The InChIKey is VFKNQINTWMUZLB-UHFFFAOYSA-N. The full InChI is InChI=1S/C18H26.C7H16.C3H8.C2H6/c1-14-12-15(13-14)6-4-8-17-10-5-9-16-7-2-3-11-18(16)17;1-4-5-6-7(2)3;1-3-2;1-2/h5,9-10,14-15H,2-4,6-8,11-13H2,1H3;7H,4-6H2,1-3H3;3H2,1-2H3;1-2H3.
What are the key properties of ethane;5-[3-(3-methylcyclobutyl)propyl]-1,2,3,4-tetrahydronaphthalene;2-methylhexane;propane?

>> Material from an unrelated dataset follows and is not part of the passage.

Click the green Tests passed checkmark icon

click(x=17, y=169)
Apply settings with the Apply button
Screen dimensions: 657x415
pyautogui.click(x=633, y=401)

ethane;5-[3-(3-methylcyclobutyl)propyl]-1,2,3,4-tetrahydronaphthalene;2-methylhexane;propane has a molecular weight of 416.78 g/mol, XLogP of 10.21, 7 rotatable bonds, 0 hydrogen bond donors, and 0 hydrogen bond acceptors.
Where does this data come from?
All data for ethane;5-[3-(3-methylcyclobutyl)propyl]-1,2,3,4-tetrahydronaphthalene;2-methylhexane;propane is sourced from PubChem (CID 143682433), the world's largest open chemistry database maintained by the National Library of Medicine (NIH).